This legend shows the rectangular histogram display for the
distribution of a categorical attribute over all cases in the data
set. In another embodiment, a legend is provided which displays
equal support for all states in the categorical attribute.
[0066] The rectangle histogram display technique may also be used
for a continuous attribute that has been discretized into a number
of attributes. When this is the case, for the a histogram display
for a discretized attribute 340 the small rectangles making up the
histogram display in one embodiment have rounded edges. These
rounded edges, together with any textual information describing the
state as encompassing a range, will alert the user that the
attribute being displayed via the histogram display is a
discretized continuous attribute.
[0067] In one embodiment, as shown in FIG. 4, distribution displays
are prepared for a number of categories and attributes, one for
each category and attribute pair. See FIG. 8, step 810. These are
then displayed in an array, step 820. Each of the rows corresponds
to a specific attribute, and each of the columns to a category. In
one embodiment, the continuous attribute displays and categorical
attribute displays described above are used. When a category is
selected, step 830, the expected discrimination score for the
selected category is calculated, step 840. The rows are then
rearranged so that the attributes are displayed in order based on
the expected discrimination score for the selected category, step
850. In this way, the attributes higher utility for a given
category may be easily identified and examined.
[0068] Category Diagram Displays
[0069] As shown in FIG. 5 and in step 910 of FIG. 9, according to
one embodiment of the present invention, a category diagram display
is provided in which categories are represented graphically as node
objects in a display. In FIG. 5, the categories are clusters. The
user then may request that certain information about the categories
be presented by submitting a request, step 920. Calculations are
performed according to such a request, 930, and the objects and
edges on the screen are then shaded to reflect information
pertaining to the request made.
[0070] In one embodiment, a state of a categorical attribute may be
selected. The nodes are then shaded. The shades correspond to the
probability of the selected state of the categorical attribute in
the data in the category represented by the node. Referring again
to FIG. 5, for example, a darker shaded node such as Cluster 9 node
510 would represent a category in which the selected state has
higher support than a node shaded more lightly, such as Cluster 1
node 520. In one embodiment, the darkest shading possible
corresponds to a probability of 1 and the lightest to a probability
of 0. In one embodiment, this darkest possible shading is
black.
[0071] In one embodiment, a value for a continuous attribute is
selected, and the nodes are shaded so that the shading corresponds
to the density at that value of the continuous attribute in the
data in the category represented by the node. In another
embodiment, a range for a continuous attribute is selected, and the
nodes are shaded such that shading corresponds to the probability
of the value of the continuous attribute in the data in the
category represented by the node falling in that range.
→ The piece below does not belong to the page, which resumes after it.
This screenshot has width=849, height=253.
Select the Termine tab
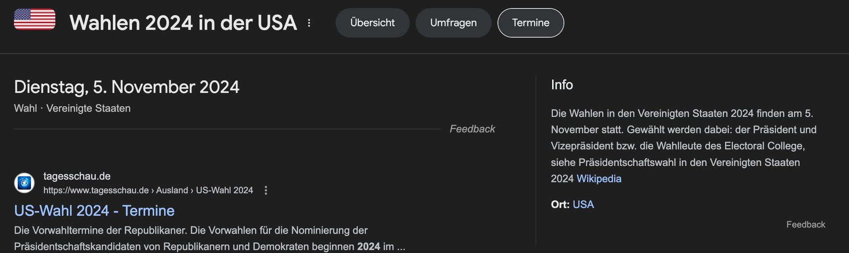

[0072] In another embodiment, instead of a distribution of an
attribute, the population, or number of cases in the category, is
shown. The nodes are shaded such that shading corresponds to the
population in the category represented by the node. In one
embodiment, the darkest possible shading corresponds to the total
population in the data set. In another embodiment, the darkest
possible shading corresponds to the population of the largest
category.
[0073] As shown in FIG. 5, edges 520 connect the nodes in the
category diagram. In one embodiment, the edges are shaded in
various shadings. The shading of each edge corresponds to the level
of similarity between the clusters represented by the nodes
connected by the edge. In one embodiment, the shading is in
proportion to the value of the similarity score relative to the
minimum and maximum similarity scores for any two nodes in the
category diagram.
[0074] In another embodiment, a minimum similarity may be selected,
and only edges that connect nodes representing categories with a
similarity greater than the minimum similarity are displayed.
[0075] In another embodiment, a category may be selected, and the
edges incident to the node representing the category are shaded in
a different color than other edges. In another embodiment, when a
category is selected, only the edges incident to the node
representing that category are displayed, and the minimum shading
is set to correspond to the smallest similarity between that
category and any other category, and the maximum shading is set to
correspond to the highest similarity between that category and any
other category.
[0076] The similarity of the categories may also be represented in
position rather than shading. Each node is represented as a
mutually repelling point charge and is linked to every other node
by a spring whose strength is proportional to the similarity
between the categories represented by the nodes. A layout algorithm
is used which lays out the nodes in such a way as to try to
simulate how such charges and springs would act.
Conclusion
[0077] Herein a system and method for display of category data. As
mentioned above, while exemplary embodiments of the present
invention have been described in connection with various computing
devices and network architectures, the underlying concepts may be
applied to any computing device or system in which it is desirable
to create a decision tree. Thus, the techniques for creating a
decision tree in accordance with the present invention may be
applied to a variety of applications and devices. For instance, the
techniques of the invention may be applied to the operating system
of a computing device, provided as a separate object on the device,
as part of another object, as a downloadable object from a server,
as a "middle man" between a device or object and the network, as a
distributed object, etc. While exemplary names and examples are
chosen herein as representative of various choices, these names and
examples are not intended to be limiting.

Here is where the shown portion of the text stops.